Kat Rohn: So often these debates are, you know, on policy talking points. And really, we want to show folks that these are real lives that people care about and that there's a lot of joy in being part of the LGBTQ community, in supporting your friends and neighbors and standing up to bullies. I think that the Minnesota House, sadly, as part of this national conversation, is trying to advance a set of talking points instead of advancing bills that will actually get passed. You know, we have seen so many states, and certainly at a federal level, these discussions around trans sports become this sort of lightning rod of culture-war battles, and, you know, I think it really just misses the mark on what legislatures can be focused on.
[Sound Element: Audio from Capitol rally]
Britt Aamodt: Hundreds of people crowded the Rotunda and the space outside the House chambers. They chanted their support. They waved signs with sayings like "Trans kids, you are loved," "You belong here" and "Let kids play."
That night, after a two-hour debate, the bill failed to pass the House by one vote, with every Republican voting for it and every Democrat against it. Trans girls can still play sports in Minnesota. But in the current political climate, this likely will not be the last time the trans community is targeted. Still, OutFront Minnesota's Kat Rohn says Minnesotans, not politicians, have the final say in how we treat each other.

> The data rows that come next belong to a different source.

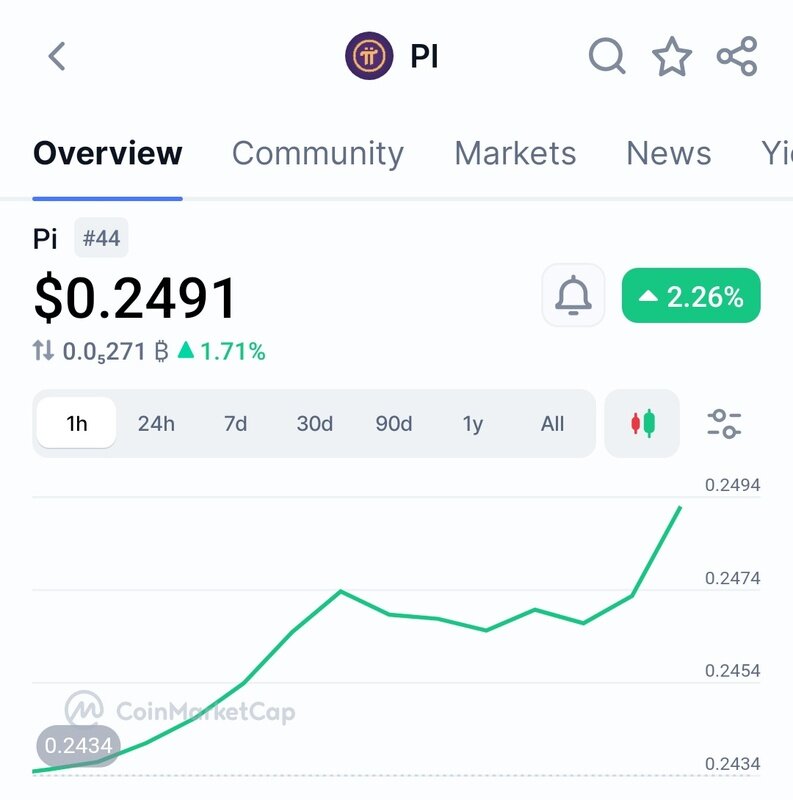Select the 1h time range

[x=77, y=423]
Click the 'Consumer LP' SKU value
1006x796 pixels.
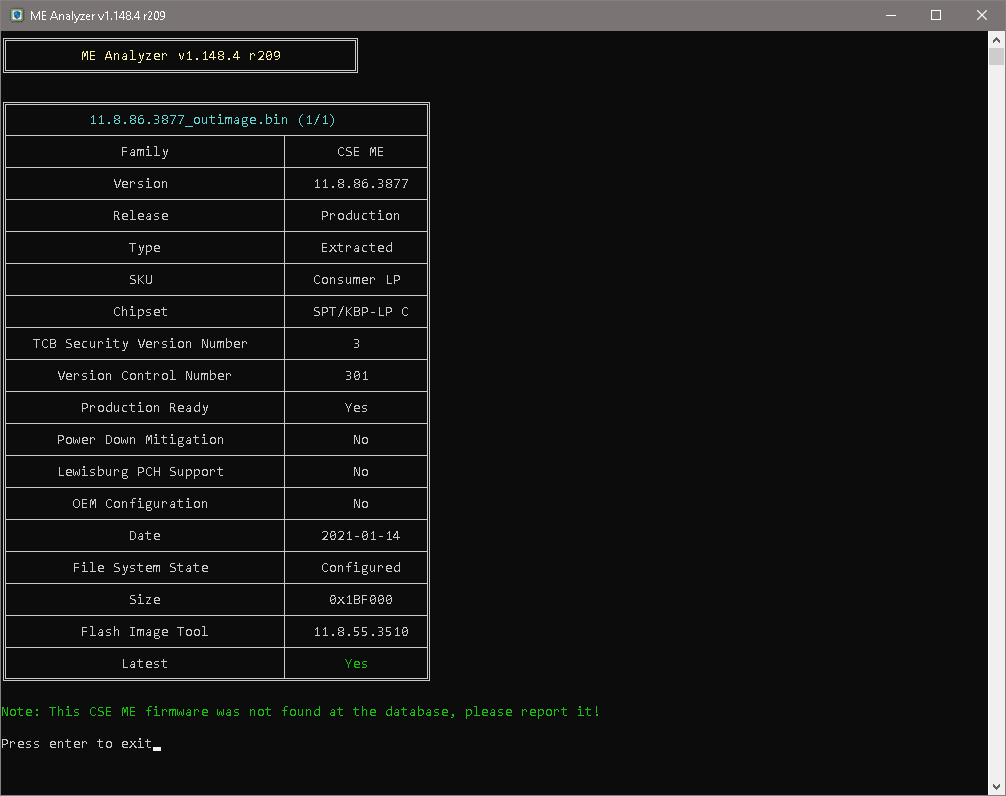357,280
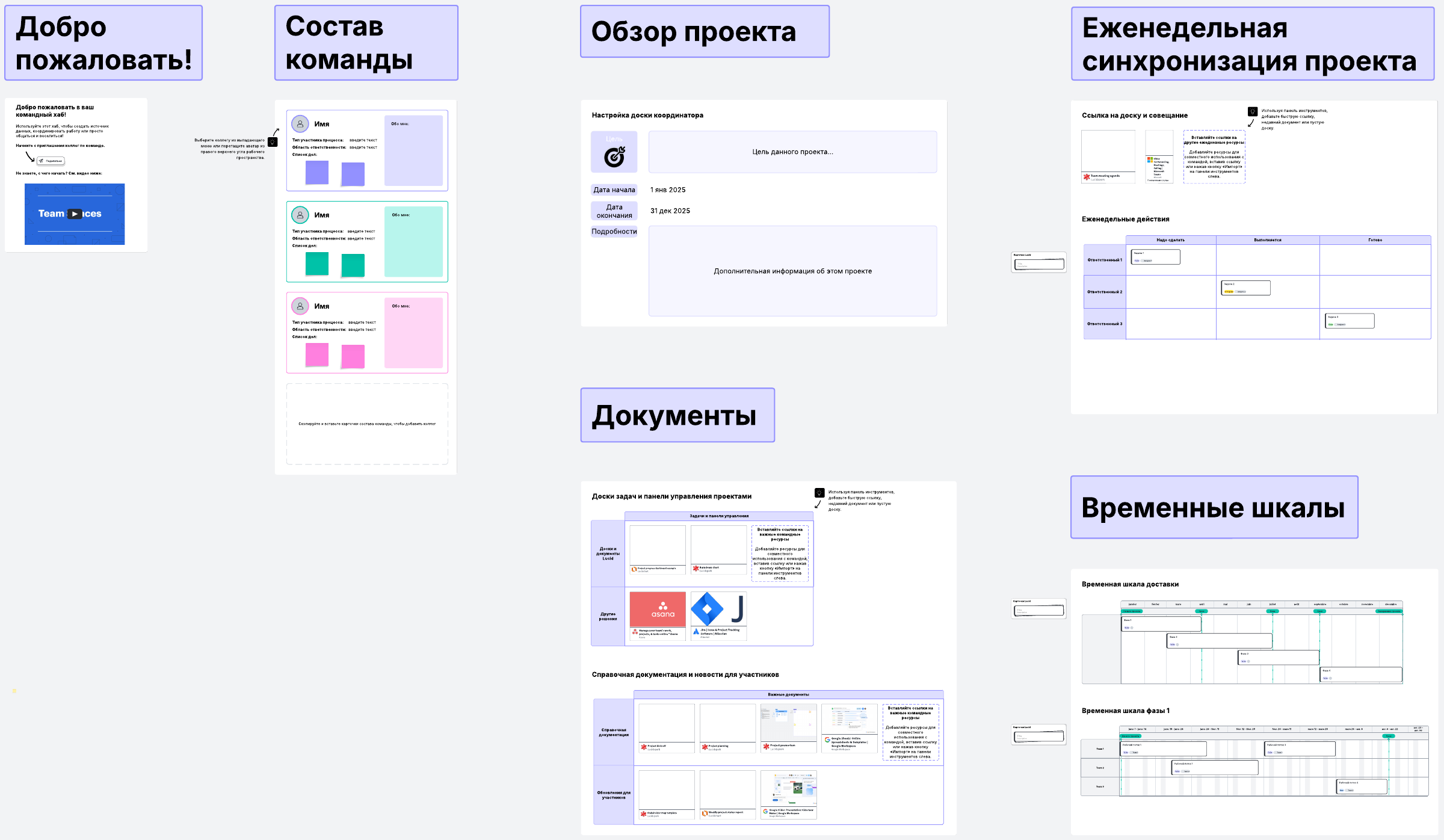
Task: Open the Asana link thumbnail
Action: tap(658, 610)
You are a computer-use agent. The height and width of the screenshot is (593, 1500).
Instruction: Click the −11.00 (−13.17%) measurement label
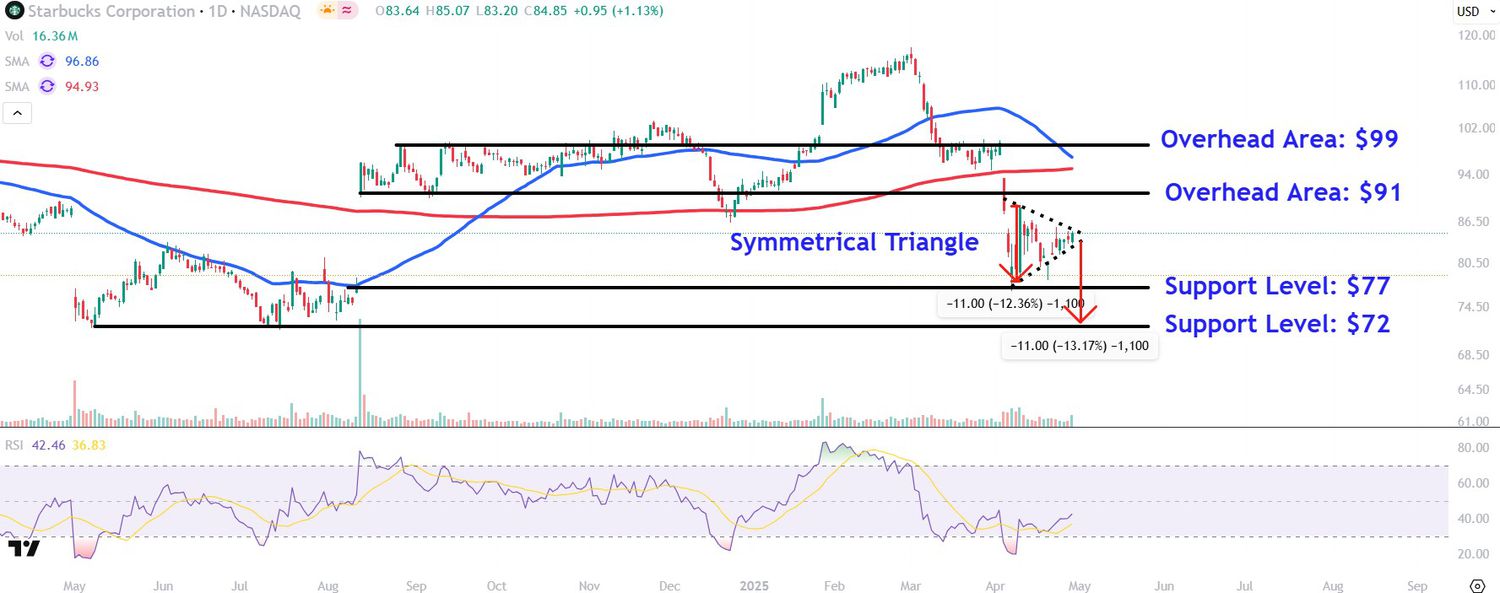coord(1079,346)
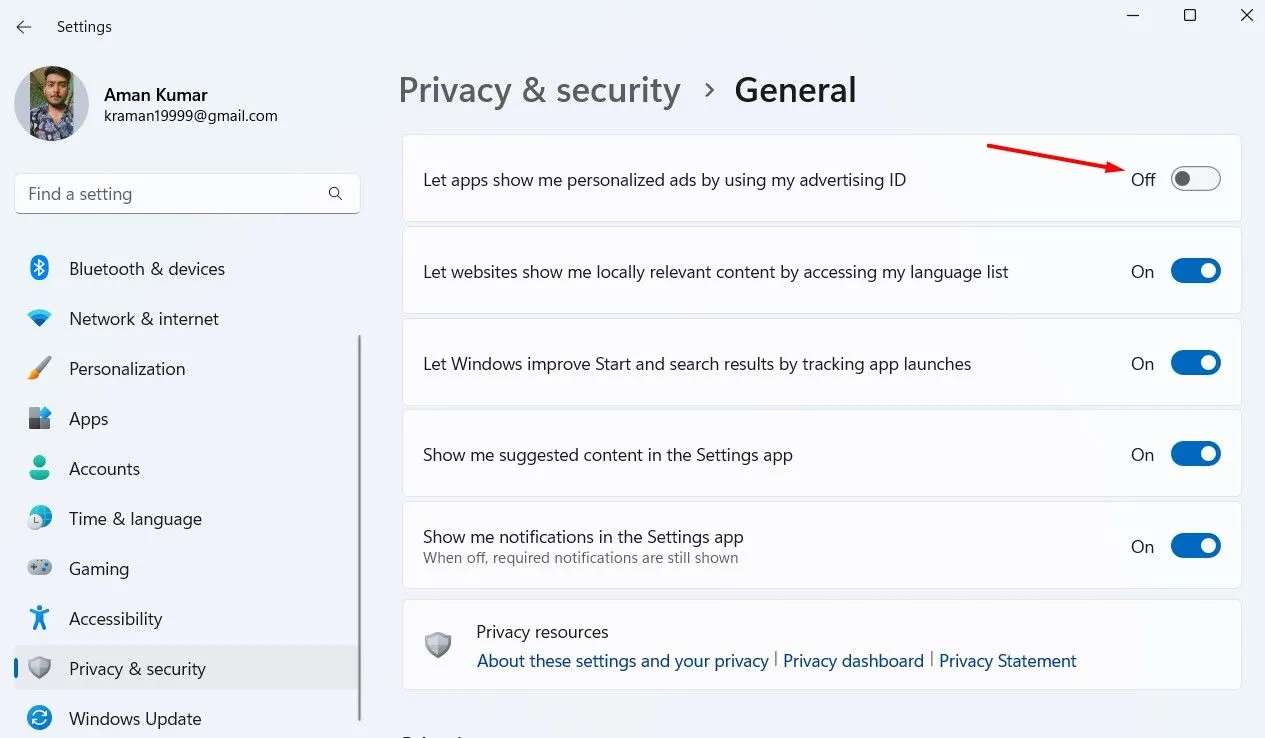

Kat Rohn: What really matters at the end of the day is the culture. And every community can take that culture into their own hands and shape it in the ways that they want. And so communities that are going to be safe and affirming and supportive are going to do that no matter what the federal government says. Our goal is to keep moving culture forward in a way that welcomes and includes all of us.
Britt Aamodt: This is Britt Aamodt for North Star Stories.
ANCHOR: North Star Stories is produced by AMPERS, diverse radio for Minnesota's communities, with support from the McKnight Foundation and the State of Minnesota. Online at ampers.org.